- **READING TEXT**:
= = = = =
- Conference: Independent
- Record: 5–3–1
- Head coach: Joseph A. Meyer (3rd season);
- Captain: Otto Oppenheimer
- Home stadium: Nippert Stadium

= 1940 Cincinnati Bearcats football team =

American college football season

The 1940 Cincinnati Bearcats football team was an American football team that represented the University of Cincinnati as an independent during the 1940 college football season. The Bearcats were led by head coach Joseph A. Meyer and compiled a 5–3–1 record.

Cincinnati was ranked at No. 112 (out of 697 college football teams) in the final rankings under the Litkenhous Difference by Score system for 1940.
= = = = =
- **DATASET EXTRACT**:
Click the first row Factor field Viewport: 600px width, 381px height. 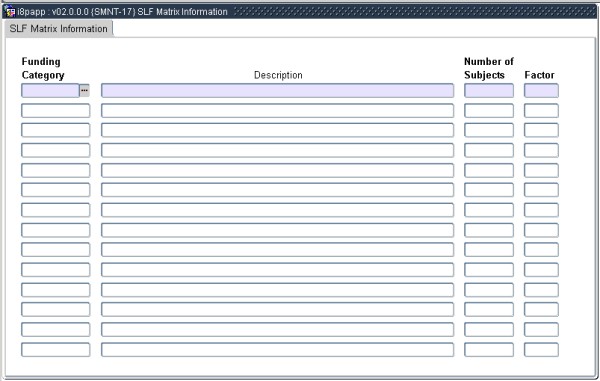click(541, 91)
= = = = =
- **GIVEN TASK 1**: In the 1940 Cincinnati Bearcats article, who was the team's captain?
- **GIVEN TASK 2**: Output the portion of the 1940 Cincinnati Bearcats article starting with "American college football" and going on through "system for 1940.".
The lines above aren't needed for this.

- **EXERCISE RESPONSE 1**: Otto Oppenheimer

- **EXERCISE RESPONSE 2**:
American college football season

The 1940 Cincinnati Bearcats football team was an American football team that represented the University of Cincinnati as an independent during the 1940 college football season. The Bearcats were led by head coach Joseph A. Meyer and compiled a 5–3–1 record.

Cincinnati was ranked at No. 112 (out of 697 college football teams) in the final rankings under the Litkenhous Difference by Score system for 1940.